Wearable Nanocomposites

An Office of Naval Research and UC San Diego Center for Healthy Aging funded project.

Project title: Densely Distributed Sensing using Nanocomposite Fabric Sensors

Source of support: Office of Naval Research, Sony, and the University of California San Diego

Human performance sensing, whether it's for monitoring the well-being of  patients, military personnel in the field, or first responders at a disaster site, is important for safeguarding the human subject. Advancements in wearable technology and sensors have brought forth new devices and systems that have facilitated human performance sensing at significantly lower costs than before. Unfortunately, most of these wearable sensors utilize discrete electronic transducers that are tethered, bulky, rigid, and uncomfortable for the end-user.
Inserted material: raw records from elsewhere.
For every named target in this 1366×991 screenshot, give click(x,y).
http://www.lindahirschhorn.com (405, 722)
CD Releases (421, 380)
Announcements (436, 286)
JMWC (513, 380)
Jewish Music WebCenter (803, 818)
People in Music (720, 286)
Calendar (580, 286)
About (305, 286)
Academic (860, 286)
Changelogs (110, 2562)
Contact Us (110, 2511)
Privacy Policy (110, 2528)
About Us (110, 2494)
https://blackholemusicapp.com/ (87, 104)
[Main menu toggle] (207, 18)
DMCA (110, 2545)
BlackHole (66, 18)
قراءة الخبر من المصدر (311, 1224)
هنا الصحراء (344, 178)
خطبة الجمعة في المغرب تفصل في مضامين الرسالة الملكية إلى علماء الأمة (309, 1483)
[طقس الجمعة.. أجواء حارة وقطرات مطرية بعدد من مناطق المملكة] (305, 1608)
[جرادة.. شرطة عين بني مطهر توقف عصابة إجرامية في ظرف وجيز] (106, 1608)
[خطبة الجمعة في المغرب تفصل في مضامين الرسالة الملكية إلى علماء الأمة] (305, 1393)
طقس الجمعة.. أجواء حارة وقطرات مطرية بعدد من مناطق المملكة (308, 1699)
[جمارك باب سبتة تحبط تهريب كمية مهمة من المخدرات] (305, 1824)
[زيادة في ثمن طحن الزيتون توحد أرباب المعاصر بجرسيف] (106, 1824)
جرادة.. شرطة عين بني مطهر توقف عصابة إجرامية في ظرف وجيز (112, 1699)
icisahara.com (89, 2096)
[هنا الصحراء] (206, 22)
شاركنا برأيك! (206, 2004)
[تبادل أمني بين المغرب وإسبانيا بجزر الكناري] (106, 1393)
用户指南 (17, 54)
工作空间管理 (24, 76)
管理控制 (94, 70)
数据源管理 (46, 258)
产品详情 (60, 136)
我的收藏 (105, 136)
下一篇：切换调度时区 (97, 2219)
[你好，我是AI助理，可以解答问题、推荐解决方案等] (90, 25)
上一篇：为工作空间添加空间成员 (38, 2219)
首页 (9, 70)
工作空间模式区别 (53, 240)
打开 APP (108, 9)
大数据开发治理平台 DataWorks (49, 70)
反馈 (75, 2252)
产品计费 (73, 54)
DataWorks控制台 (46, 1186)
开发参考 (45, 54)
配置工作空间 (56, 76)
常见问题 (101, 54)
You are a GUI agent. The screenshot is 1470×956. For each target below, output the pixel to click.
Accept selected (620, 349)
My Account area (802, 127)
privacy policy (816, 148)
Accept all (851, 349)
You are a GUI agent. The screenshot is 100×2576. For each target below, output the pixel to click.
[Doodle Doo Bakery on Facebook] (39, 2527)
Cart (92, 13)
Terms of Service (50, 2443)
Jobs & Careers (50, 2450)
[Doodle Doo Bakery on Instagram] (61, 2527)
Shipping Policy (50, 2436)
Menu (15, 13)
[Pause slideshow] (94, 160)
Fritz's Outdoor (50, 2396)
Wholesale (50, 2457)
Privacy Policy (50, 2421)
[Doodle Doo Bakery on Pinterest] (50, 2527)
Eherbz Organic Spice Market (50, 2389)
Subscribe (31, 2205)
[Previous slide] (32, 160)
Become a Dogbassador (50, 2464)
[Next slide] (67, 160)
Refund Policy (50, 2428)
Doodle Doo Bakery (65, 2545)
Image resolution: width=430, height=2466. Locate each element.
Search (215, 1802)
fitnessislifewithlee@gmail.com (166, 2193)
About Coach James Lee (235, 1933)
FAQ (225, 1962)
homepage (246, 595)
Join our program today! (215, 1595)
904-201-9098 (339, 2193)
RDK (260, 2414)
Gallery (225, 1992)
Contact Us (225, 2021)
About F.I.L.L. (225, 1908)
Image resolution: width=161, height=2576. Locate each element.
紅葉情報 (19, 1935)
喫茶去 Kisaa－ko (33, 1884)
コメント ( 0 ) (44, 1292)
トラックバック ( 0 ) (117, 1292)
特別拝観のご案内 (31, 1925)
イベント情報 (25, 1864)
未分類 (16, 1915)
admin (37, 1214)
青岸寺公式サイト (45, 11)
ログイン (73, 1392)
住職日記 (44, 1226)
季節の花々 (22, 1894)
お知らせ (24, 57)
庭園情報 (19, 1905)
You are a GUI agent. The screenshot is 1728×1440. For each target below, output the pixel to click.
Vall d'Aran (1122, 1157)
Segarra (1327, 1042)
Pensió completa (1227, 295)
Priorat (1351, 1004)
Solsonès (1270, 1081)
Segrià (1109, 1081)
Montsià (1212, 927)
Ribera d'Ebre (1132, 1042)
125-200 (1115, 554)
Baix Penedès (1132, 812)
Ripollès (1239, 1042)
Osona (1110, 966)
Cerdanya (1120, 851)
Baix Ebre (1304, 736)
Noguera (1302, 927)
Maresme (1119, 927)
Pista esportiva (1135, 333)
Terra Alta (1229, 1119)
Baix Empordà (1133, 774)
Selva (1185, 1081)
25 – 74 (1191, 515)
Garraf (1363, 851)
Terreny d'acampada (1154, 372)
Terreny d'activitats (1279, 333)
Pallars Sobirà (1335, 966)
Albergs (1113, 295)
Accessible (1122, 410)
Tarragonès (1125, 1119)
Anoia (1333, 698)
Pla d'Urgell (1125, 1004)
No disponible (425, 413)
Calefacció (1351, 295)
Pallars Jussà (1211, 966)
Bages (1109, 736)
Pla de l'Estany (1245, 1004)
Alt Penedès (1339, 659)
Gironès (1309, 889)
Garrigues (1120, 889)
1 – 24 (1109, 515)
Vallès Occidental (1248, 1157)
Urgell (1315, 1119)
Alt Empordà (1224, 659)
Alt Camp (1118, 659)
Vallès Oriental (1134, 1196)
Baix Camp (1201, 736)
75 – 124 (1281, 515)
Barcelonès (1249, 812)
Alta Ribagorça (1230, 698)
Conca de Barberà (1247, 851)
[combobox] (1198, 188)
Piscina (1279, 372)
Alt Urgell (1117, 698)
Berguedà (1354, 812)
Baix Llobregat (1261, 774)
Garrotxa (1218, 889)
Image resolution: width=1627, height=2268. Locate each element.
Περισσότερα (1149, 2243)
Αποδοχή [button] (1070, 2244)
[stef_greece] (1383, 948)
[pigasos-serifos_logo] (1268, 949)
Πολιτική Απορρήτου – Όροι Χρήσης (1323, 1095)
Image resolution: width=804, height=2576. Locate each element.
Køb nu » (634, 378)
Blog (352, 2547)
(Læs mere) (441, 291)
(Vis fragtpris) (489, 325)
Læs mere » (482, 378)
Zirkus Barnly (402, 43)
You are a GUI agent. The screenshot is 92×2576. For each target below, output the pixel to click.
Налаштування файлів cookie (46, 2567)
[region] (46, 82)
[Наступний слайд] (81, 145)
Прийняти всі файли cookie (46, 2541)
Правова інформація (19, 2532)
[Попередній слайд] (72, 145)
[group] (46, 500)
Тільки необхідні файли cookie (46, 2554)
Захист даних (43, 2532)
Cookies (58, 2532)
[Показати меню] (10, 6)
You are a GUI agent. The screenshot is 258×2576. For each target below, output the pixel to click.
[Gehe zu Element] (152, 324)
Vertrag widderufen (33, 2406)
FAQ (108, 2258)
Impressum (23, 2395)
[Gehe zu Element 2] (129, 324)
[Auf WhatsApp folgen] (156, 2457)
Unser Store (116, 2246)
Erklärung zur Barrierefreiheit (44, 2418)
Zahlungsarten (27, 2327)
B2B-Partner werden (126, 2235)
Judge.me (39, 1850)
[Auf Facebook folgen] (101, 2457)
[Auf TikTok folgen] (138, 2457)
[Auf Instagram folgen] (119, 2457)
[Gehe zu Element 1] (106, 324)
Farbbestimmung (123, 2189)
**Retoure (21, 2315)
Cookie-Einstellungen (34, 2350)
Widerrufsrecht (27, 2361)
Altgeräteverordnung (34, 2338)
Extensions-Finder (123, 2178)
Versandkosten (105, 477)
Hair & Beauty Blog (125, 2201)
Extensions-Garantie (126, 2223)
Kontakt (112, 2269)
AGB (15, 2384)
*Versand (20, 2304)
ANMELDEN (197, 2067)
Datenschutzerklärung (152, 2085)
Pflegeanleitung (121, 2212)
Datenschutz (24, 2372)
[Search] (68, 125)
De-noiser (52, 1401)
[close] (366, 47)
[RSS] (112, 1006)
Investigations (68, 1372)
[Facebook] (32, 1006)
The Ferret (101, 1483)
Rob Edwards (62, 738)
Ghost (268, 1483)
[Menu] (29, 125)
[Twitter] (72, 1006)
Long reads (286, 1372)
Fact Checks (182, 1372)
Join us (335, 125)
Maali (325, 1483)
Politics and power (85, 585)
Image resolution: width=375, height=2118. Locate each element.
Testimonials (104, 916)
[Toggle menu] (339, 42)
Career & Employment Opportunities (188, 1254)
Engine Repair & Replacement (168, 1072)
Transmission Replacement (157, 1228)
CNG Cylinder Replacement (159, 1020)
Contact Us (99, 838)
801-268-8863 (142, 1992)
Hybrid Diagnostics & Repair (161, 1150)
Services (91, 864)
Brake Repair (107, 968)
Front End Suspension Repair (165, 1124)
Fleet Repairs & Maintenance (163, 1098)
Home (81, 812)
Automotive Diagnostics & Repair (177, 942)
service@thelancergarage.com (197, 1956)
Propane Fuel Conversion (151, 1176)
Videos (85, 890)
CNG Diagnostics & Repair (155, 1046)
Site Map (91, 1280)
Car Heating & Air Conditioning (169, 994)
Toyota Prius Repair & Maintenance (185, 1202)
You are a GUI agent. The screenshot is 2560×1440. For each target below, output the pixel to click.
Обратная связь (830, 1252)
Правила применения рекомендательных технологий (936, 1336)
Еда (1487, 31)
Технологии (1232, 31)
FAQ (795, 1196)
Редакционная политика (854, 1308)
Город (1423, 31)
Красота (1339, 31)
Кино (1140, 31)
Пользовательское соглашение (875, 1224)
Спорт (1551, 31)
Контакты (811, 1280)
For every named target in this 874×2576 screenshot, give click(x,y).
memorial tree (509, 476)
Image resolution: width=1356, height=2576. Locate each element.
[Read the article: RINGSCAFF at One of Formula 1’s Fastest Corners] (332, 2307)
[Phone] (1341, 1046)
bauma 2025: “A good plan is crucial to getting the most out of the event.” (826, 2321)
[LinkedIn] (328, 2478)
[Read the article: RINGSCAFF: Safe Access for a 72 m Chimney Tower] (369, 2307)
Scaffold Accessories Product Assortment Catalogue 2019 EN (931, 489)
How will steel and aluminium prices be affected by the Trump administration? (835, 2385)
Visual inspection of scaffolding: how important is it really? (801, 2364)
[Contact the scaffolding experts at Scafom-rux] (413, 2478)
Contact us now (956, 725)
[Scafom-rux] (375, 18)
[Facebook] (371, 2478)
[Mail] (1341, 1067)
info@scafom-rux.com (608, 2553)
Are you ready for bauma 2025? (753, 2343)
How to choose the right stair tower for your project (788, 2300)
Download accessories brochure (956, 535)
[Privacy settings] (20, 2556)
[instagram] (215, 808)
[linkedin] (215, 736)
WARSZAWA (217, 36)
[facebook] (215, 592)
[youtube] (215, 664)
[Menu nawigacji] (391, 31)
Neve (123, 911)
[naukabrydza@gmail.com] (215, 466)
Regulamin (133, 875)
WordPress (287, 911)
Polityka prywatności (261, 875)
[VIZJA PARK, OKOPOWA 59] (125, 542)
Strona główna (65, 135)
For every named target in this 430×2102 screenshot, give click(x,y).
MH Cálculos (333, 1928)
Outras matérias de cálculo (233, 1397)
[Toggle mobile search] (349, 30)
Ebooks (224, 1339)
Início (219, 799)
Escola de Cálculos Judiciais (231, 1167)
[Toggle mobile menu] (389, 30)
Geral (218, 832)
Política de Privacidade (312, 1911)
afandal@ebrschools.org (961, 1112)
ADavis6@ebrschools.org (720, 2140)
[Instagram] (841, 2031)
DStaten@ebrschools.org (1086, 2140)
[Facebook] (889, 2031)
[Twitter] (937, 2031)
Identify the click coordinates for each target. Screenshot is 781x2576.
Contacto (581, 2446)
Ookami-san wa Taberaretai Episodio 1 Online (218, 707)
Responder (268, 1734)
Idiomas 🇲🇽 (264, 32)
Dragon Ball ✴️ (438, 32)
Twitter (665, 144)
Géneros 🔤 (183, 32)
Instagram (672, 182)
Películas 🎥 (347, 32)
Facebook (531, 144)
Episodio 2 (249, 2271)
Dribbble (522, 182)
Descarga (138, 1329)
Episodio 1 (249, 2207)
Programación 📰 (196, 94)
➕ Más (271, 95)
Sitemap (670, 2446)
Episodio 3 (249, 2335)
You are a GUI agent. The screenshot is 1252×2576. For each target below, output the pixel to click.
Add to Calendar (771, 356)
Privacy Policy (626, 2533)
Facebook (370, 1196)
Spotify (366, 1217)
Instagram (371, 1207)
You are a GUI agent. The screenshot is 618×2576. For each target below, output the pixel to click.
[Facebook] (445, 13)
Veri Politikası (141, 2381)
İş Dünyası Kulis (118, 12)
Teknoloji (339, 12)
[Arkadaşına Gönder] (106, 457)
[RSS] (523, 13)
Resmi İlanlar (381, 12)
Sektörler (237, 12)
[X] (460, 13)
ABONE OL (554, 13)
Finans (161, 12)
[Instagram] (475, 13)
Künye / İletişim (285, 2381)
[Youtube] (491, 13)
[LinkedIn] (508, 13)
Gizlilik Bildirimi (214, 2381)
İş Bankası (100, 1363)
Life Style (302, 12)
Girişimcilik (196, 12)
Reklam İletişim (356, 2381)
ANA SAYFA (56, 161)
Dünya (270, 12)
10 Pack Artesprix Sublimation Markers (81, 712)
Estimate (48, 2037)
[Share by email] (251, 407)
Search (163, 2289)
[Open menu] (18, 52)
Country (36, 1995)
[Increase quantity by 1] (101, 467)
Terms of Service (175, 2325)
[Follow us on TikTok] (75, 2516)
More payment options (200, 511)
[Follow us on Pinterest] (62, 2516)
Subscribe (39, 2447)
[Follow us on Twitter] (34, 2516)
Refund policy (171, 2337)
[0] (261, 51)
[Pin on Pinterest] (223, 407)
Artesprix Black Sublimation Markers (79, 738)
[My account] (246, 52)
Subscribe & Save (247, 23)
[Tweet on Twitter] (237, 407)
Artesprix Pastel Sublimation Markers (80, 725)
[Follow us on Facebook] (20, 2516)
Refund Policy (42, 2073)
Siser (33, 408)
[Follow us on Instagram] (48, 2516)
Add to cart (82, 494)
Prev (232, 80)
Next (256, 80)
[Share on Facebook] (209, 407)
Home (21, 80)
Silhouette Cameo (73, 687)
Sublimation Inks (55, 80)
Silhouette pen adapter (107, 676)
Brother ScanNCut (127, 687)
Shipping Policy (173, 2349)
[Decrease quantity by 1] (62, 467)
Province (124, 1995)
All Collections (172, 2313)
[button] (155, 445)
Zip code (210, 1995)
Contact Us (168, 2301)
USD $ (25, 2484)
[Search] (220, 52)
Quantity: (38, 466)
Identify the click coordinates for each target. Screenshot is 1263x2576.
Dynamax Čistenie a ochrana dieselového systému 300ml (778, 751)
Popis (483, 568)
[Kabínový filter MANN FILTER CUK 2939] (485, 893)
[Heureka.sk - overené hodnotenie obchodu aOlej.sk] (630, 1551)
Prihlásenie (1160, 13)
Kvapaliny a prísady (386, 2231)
This research seeks to address the aforementioned limitations by developing carbon nanotube (CNT)-based and graphene nanosheet (GNS)-based fabric sensors that are capable of accurately measuring various stimuli over the entire fabric surface. Here, piezoresistive CNT-polymer thin films have been fabricated and integrated with flexible fabric (Fig. 1). Instead of measuring the fabric's change in electrical properties at every location, an electrical impedance tomography algorithm uses boundary excitations and voltage measurements to estimate the electrical properties of the entire fabric (Fig. 2). These nanocomposite fabric sensors have been validated for distributed pressure sensing (Fig. 2), spatial strain/deformation monitoring, human respiration rate monitoring, and body temperature monitoring. Overall, the fabric sensors offer advantages such as being flexible, low-cost, simple to fabricate, non-intrusive, washable, and is comfortable to wear (Fig. 3). 

Collaborators:

Peer-Reviewed Publications:

Fig. 1. A nanocomposite fabric sensor is subjected to distributed pressure sensing tests in the laboratory.

Fig. 2. The electrical impedance tomography algorithm outputs the spatial conductivity maps of the fabric sensor, and localized changes in electrical properties correspond to the severity and location of applied pressure. 

Fig. 3. Nanocomposite fabric sensors are highly flexible and can sustain large deformations and even hand-washing.